=== Section Start ===

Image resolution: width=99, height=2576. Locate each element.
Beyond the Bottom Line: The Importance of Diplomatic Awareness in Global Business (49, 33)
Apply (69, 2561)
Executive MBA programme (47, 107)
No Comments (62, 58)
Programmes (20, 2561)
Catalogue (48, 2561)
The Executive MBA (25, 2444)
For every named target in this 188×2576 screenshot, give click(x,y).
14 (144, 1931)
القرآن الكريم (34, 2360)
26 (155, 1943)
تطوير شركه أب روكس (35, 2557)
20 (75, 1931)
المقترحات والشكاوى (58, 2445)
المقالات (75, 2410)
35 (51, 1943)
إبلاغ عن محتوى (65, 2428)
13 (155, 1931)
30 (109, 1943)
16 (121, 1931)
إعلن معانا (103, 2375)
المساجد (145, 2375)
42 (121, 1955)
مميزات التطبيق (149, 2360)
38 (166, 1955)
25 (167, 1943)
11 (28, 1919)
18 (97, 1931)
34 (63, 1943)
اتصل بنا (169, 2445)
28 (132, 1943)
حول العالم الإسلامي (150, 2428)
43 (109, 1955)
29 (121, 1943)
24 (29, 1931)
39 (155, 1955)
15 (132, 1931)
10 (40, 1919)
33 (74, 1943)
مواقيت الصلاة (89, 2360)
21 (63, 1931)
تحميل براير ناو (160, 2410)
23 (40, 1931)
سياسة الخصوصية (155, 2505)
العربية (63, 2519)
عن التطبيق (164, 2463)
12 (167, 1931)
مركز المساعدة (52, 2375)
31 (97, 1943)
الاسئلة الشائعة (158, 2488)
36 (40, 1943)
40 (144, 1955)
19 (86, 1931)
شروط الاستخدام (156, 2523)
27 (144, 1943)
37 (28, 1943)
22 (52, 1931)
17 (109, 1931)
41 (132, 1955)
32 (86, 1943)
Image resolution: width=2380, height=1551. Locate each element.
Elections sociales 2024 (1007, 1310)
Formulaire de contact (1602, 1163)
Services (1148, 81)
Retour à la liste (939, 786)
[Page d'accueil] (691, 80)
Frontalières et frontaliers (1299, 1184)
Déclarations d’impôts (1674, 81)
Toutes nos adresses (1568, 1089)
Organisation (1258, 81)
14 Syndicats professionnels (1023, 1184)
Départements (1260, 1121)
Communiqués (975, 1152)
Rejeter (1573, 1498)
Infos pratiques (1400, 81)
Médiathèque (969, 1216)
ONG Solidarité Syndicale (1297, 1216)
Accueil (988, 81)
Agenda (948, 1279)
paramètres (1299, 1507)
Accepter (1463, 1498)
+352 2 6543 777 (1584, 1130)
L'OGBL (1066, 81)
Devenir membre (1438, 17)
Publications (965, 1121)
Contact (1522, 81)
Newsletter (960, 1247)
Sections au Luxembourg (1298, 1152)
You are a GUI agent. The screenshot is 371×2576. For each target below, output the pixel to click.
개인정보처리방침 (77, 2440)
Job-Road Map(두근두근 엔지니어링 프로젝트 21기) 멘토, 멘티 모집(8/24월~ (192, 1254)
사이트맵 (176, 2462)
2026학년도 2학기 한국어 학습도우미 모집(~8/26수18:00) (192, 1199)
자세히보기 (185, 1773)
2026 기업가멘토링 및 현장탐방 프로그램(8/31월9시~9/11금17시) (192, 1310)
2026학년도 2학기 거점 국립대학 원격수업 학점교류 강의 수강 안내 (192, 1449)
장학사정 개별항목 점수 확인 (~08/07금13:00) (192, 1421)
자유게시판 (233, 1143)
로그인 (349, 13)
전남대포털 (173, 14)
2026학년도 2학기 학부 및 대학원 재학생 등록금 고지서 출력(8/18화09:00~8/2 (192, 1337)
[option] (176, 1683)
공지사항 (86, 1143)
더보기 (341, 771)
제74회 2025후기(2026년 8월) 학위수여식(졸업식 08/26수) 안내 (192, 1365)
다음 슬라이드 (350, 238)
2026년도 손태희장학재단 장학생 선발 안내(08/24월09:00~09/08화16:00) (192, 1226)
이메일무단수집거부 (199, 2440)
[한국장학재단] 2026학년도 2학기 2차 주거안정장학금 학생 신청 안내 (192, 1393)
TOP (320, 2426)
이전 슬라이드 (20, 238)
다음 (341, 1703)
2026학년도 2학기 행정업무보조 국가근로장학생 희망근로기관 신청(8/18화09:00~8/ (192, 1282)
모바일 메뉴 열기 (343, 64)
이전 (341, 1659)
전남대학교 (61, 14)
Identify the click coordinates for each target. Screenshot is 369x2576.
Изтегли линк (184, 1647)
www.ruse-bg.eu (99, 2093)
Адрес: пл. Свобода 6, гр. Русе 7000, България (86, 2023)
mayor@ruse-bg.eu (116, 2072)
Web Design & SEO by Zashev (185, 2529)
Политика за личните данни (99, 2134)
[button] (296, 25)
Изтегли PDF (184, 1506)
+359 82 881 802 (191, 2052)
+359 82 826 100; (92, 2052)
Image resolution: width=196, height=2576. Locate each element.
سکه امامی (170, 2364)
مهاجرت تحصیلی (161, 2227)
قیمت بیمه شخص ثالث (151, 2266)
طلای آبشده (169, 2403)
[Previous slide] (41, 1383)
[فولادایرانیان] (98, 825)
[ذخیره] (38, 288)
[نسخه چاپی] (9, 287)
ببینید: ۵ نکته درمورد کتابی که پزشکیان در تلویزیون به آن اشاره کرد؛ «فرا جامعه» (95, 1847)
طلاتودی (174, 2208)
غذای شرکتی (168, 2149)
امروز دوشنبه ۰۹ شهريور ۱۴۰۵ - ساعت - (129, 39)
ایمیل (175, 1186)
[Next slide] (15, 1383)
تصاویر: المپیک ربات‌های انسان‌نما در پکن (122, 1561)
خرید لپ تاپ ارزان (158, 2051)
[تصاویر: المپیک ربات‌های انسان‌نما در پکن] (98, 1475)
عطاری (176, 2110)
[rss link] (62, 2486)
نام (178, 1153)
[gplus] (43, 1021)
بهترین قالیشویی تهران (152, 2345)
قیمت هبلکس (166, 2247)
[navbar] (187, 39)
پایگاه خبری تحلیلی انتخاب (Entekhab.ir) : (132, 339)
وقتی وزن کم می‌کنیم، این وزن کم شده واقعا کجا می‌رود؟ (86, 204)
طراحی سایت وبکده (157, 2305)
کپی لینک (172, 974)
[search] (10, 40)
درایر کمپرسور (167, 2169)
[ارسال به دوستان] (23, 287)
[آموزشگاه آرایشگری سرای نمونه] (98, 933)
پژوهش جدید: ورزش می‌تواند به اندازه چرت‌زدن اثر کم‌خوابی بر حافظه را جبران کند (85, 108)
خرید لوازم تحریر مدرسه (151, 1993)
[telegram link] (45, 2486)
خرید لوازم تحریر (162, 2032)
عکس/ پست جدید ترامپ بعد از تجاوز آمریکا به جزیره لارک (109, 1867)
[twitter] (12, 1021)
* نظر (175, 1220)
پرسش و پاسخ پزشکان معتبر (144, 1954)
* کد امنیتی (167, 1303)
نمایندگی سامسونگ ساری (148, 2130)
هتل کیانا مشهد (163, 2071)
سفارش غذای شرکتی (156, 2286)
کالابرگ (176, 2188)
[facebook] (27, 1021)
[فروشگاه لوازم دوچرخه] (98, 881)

=== Section End ===

→ **PROBLEM DETAILS**
If the word "خرید" is on a line above, return that line.

→ **TASK SOLUTION**
خرید لپ تاپ ارزان (158, 2051)
خرید لوازم تحریر مدرسه (151, 1993)
خرید لوازم تحریر (162, 2032)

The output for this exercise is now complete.